How can I implement rate-based neuron models in Jaxley?

How can I implement rate-based neuron models in Jaxley?#

In this FAQ, we explain how one can implement rate-based neuron models of the form:

\[ \tau \frac{dV}{dt} = -V + \sum w_{\text{syn}} \phi(V_{\text{pre}}) \]

Here, \(\phi\) is a nonlinearity such as a tanh or a ReLU.

To implement this in Jaxley, we first have to set up a network consisting of point-neurons:

import jaxley as jx

num_cells = 100
cell = jx.Cell()  # Create a point-neuron.
net = jx.Network([cell for _ in range(num_cells)])

Next, we have to equip the neurons with a Leak so as to model: \(C \cdot dV/dt = -V\)

from jaxley.channels import Leak

net.insert(Leak())
net.set("Leak_eLeak", 0.0)  # Center the dynamics around zero.
net.set("Leak_gLeak", 1.0)  # We will deal with the time-constant later.

Next, we have to connect the cells with Tanh synapses:

from jaxley.connect import fully_connect
from jaxley.synapses import TanhRateSynapse

fully_connect(net.cell("all"), net.cell("all"), TanhRateSynapse())
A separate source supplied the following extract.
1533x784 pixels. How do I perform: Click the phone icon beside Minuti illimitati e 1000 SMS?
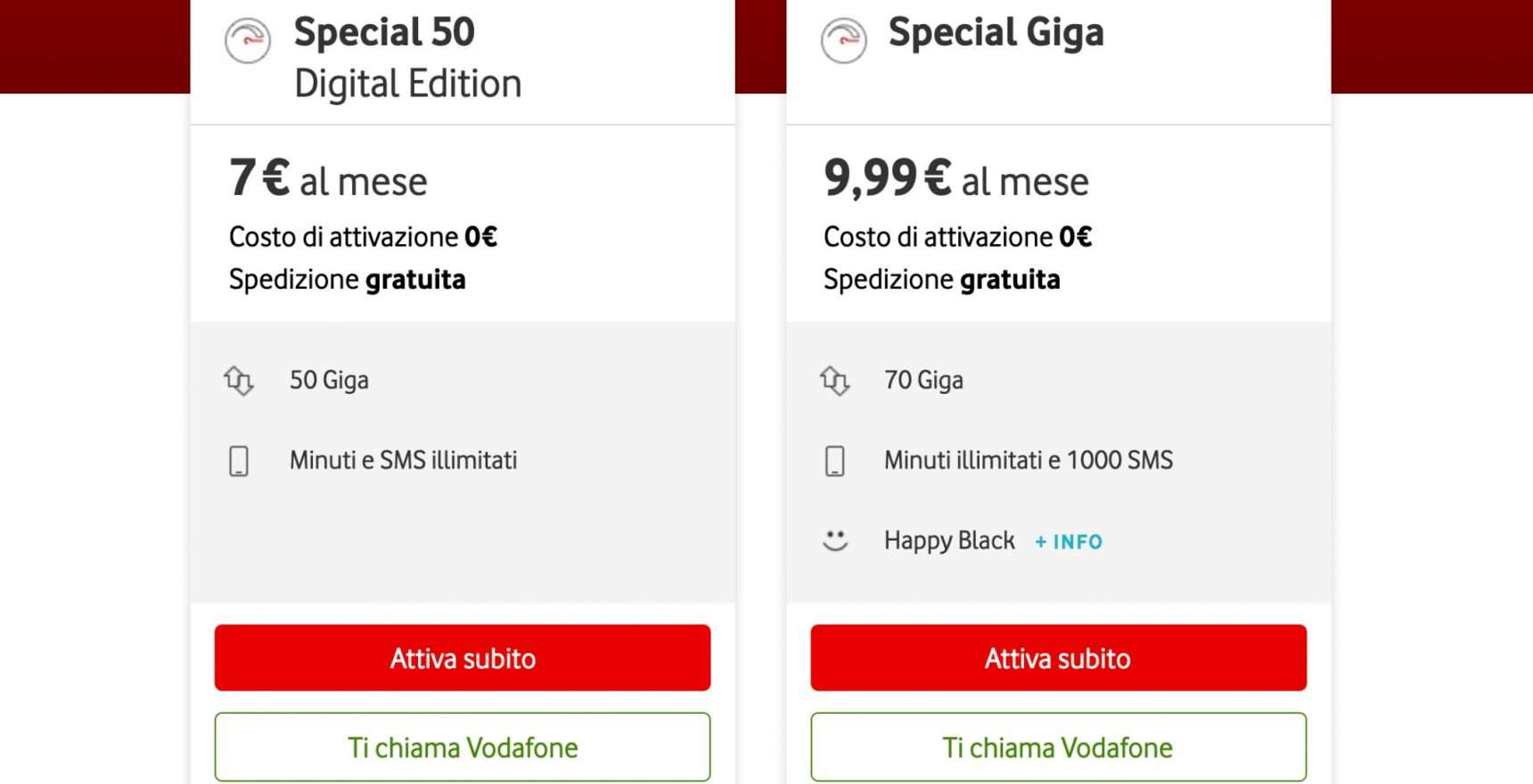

Lastly, what rate-based neuron models call the time constant is called the capacitance in Jaxley:

net.set("capacitance", 2.0)  # Default is 1.0.

That’s it! As always, you can inspect your network by looking at net.nodes and net.edges.

Equipped with this network, you can check out the tutorial on how to simulate network models in Jaxley. You can also check out the API reference on different connect() methods (e.g. sparse_connect()) or the tutorial on customizing synaptic parameters.